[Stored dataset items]
»»

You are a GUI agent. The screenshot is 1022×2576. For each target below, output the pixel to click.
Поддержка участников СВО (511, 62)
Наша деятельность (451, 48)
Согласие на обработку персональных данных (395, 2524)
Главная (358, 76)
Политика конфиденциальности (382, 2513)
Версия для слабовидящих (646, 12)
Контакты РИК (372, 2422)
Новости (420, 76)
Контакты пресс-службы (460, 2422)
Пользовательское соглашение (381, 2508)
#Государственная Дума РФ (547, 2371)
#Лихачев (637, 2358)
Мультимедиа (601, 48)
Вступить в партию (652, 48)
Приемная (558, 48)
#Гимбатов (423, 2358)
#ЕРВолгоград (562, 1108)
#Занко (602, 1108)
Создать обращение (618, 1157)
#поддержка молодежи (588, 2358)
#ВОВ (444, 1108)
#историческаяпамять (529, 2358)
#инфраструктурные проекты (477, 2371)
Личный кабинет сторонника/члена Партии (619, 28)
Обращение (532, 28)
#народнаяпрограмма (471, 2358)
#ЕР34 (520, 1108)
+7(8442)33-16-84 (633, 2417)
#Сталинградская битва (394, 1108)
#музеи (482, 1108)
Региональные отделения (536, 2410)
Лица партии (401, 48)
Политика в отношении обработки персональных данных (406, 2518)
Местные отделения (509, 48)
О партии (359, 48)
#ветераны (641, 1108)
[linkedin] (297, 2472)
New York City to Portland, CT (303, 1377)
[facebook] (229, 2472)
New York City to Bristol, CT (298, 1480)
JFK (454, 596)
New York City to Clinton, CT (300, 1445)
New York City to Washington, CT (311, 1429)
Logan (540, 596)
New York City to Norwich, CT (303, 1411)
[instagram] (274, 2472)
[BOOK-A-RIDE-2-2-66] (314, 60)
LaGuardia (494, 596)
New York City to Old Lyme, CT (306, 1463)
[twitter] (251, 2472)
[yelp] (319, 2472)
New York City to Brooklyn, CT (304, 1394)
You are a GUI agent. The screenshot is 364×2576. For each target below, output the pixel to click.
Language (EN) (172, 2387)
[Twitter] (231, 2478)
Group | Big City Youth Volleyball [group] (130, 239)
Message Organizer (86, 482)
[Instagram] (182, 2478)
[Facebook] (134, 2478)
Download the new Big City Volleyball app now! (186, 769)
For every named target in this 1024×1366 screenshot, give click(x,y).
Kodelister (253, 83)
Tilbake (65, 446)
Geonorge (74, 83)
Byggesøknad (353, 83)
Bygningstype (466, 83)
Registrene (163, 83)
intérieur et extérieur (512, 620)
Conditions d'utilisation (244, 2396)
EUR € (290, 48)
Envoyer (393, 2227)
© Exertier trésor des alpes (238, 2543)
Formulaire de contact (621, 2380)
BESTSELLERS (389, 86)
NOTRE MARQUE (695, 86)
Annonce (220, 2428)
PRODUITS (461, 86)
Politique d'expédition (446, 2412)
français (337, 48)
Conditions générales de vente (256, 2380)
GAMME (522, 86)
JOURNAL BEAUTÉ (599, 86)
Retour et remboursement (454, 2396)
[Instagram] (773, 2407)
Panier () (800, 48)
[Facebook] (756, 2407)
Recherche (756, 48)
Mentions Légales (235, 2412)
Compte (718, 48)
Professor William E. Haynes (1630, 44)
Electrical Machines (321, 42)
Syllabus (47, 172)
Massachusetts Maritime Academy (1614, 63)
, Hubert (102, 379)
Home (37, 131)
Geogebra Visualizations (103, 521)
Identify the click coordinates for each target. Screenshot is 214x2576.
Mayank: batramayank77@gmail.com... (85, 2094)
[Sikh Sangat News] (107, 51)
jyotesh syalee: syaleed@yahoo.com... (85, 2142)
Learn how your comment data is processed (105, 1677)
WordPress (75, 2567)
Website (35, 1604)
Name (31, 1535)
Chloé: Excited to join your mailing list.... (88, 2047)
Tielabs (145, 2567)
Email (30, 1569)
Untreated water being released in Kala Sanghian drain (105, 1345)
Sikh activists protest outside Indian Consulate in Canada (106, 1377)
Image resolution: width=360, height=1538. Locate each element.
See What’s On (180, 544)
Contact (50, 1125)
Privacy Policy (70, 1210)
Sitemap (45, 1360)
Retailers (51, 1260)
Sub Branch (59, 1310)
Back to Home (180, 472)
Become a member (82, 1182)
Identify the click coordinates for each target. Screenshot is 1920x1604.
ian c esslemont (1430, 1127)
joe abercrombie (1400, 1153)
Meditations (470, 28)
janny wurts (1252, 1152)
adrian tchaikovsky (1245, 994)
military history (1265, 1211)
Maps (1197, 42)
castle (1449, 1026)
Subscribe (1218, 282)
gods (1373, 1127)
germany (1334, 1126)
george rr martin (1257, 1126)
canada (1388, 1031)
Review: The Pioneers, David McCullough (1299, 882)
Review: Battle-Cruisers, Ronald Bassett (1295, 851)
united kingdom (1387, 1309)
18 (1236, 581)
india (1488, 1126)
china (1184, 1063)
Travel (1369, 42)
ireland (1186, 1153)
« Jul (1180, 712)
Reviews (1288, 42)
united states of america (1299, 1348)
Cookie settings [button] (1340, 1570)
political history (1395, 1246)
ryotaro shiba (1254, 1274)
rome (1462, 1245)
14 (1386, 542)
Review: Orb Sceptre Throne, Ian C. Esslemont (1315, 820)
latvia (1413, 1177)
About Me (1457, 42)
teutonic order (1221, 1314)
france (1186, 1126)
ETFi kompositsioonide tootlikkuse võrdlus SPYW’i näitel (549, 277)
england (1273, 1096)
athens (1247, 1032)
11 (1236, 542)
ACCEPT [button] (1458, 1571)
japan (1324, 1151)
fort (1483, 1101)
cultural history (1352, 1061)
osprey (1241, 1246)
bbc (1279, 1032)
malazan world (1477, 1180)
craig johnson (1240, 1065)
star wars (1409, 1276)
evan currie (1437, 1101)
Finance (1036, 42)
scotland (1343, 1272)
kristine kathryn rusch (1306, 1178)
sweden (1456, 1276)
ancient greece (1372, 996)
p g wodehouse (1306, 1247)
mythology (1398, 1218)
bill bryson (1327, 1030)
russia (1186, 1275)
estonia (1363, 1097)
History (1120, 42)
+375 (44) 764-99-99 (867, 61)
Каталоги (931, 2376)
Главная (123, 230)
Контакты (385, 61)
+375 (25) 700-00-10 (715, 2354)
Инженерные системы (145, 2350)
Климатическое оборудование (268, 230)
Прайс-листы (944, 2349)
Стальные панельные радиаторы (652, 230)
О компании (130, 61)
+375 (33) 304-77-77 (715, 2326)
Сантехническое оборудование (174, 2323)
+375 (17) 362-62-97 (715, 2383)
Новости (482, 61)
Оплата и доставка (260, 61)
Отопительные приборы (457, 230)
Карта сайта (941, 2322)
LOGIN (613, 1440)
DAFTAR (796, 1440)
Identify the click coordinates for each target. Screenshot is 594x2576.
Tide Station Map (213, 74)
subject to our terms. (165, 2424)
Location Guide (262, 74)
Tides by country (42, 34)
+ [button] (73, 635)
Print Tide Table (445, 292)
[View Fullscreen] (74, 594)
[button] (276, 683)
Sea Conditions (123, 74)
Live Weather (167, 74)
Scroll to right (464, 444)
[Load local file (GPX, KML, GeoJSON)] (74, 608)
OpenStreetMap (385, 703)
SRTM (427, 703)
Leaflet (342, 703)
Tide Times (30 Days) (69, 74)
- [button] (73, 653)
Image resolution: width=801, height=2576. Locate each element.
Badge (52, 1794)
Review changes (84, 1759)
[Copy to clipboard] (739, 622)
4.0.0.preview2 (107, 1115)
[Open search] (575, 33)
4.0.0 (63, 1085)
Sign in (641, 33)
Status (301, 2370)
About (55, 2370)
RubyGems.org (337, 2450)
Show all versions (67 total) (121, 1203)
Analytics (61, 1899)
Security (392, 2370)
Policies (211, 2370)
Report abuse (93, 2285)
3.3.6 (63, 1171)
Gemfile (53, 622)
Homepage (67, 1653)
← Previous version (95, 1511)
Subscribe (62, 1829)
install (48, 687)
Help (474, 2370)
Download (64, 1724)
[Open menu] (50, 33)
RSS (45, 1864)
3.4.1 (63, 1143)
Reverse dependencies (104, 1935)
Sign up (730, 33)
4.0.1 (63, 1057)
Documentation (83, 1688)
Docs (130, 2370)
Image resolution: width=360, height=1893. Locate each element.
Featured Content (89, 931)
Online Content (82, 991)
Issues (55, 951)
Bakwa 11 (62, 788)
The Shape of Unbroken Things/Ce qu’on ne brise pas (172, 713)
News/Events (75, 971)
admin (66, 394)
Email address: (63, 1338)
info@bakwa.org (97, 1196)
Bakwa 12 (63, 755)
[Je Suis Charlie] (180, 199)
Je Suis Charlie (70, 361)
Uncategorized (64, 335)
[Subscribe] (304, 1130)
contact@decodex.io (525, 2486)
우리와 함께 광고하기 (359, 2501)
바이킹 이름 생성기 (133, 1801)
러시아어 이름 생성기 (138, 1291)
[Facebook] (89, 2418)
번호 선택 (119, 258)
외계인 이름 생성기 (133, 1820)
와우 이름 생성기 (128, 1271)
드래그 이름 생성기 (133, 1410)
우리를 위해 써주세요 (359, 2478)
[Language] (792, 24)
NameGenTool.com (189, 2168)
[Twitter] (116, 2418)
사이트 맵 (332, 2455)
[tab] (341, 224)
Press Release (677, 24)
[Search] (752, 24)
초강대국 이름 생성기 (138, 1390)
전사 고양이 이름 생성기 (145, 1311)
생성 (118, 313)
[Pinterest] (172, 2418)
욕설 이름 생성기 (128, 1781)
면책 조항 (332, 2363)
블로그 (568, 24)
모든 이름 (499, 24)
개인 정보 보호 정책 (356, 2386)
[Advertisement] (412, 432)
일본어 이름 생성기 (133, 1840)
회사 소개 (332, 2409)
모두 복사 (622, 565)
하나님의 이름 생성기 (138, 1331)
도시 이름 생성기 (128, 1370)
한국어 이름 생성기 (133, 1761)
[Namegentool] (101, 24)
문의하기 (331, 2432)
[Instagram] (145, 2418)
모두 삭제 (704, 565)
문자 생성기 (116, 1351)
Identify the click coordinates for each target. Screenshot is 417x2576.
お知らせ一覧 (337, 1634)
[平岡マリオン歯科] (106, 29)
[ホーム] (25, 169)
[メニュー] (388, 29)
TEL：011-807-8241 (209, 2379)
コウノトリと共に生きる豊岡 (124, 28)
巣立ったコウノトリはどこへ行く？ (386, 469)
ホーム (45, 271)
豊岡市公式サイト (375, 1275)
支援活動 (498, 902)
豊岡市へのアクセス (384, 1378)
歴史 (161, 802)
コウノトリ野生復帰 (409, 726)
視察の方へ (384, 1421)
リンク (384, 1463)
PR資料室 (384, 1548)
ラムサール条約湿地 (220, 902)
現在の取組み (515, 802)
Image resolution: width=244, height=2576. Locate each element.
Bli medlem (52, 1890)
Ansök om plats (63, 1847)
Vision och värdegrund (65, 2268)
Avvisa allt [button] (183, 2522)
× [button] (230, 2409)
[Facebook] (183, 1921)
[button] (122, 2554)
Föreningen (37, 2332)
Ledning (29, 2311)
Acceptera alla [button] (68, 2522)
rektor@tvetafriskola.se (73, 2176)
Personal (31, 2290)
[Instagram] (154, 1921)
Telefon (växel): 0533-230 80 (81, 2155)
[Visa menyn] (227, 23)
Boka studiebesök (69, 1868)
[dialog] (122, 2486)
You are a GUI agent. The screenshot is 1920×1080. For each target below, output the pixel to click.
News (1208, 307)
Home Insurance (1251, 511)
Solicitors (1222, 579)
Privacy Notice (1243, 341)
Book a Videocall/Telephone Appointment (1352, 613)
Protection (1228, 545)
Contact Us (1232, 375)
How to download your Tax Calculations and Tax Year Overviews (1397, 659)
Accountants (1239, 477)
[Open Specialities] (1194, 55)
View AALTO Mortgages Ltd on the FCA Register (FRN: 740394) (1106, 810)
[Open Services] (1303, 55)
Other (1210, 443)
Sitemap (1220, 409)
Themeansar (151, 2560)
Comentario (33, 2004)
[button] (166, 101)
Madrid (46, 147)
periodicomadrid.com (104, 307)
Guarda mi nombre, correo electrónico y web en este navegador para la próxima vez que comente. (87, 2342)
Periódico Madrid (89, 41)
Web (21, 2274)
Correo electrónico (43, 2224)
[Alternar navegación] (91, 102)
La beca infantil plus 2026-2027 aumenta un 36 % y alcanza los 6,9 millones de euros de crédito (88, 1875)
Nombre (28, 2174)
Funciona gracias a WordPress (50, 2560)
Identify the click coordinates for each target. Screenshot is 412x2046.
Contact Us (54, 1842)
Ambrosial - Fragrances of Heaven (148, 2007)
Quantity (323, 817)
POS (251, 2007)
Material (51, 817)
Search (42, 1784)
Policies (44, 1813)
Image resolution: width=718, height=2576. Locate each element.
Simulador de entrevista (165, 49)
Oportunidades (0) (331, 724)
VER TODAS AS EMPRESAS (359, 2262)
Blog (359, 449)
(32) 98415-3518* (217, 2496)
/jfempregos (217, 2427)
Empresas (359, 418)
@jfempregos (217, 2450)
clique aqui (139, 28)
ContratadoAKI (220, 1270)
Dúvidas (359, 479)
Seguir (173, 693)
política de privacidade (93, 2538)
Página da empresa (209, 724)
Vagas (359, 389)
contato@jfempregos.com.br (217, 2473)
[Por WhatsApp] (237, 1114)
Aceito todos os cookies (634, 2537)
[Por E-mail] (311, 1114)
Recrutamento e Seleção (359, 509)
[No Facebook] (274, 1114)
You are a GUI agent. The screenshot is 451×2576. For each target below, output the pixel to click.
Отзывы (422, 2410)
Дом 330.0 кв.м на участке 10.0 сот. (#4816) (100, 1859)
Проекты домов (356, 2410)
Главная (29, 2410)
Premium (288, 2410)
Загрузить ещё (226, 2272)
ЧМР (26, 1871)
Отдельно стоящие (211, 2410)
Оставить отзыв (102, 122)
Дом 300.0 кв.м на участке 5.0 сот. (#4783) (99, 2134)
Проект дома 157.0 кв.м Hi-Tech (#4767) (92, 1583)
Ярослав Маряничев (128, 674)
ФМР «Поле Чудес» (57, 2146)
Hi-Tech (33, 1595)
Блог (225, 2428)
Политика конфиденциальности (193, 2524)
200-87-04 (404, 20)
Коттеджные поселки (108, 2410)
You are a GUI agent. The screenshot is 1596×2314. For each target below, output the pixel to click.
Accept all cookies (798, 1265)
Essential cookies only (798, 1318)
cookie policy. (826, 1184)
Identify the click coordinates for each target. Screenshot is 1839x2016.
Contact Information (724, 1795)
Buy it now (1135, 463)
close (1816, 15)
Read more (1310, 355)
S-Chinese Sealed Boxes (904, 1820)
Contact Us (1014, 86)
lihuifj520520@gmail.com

««

What to produce ▸
Copy the lines above exactly, beginning at the line that has "Review: The Pioneers, David" and stopping after the line that has "Контакты (385, 61)", and omit the rest.

Written solution ▸
Review: The Pioneers, David McCullough (1299, 882)
Review: Battle-Cruisers, Ronald Bassett (1295, 851)
united kingdom (1387, 1309)
18 (1236, 581)
india (1488, 1126)
china (1184, 1063)
Travel (1369, 42)
ireland (1186, 1153)
« Jul (1180, 712)
Reviews (1288, 42)
united states of america (1299, 1348)
Cookie settings [button] (1340, 1570)
political history (1395, 1246)
ryotaro shiba (1254, 1274)
rome (1462, 1245)
14 (1386, 542)
Review: Orb Sceptre Throne, Ian C. Esslemont (1315, 820)
latvia (1413, 1177)
About Me (1457, 42)
teutonic order (1221, 1314)
france (1186, 1126)
ETFi kompositsioonide tootlikkuse võrdlus SPYW’i näitel (549, 277)
england (1273, 1096)
athens (1247, 1032)
11 (1236, 542)
ACCEPT [button] (1458, 1571)
japan (1324, 1151)
fort (1483, 1101)
cultural history (1352, 1061)
osprey (1241, 1246)
bbc (1279, 1032)
malazan world (1477, 1180)
craig johnson (1240, 1065)
star wars (1409, 1276)
evan currie (1437, 1101)
Finance (1036, 42)
scotland (1343, 1272)
kristine kathryn rusch (1306, 1178)
sweden (1456, 1276)
ancient greece (1372, 996)
p g wodehouse (1306, 1247)
mythology (1398, 1218)
bill bryson (1327, 1030)
russia (1186, 1275)
estonia (1363, 1097)
History (1120, 42)
+375 (44) 764-99-99 (867, 61)
Каталоги (931, 2376)
Главная (123, 230)
Контакты (385, 61)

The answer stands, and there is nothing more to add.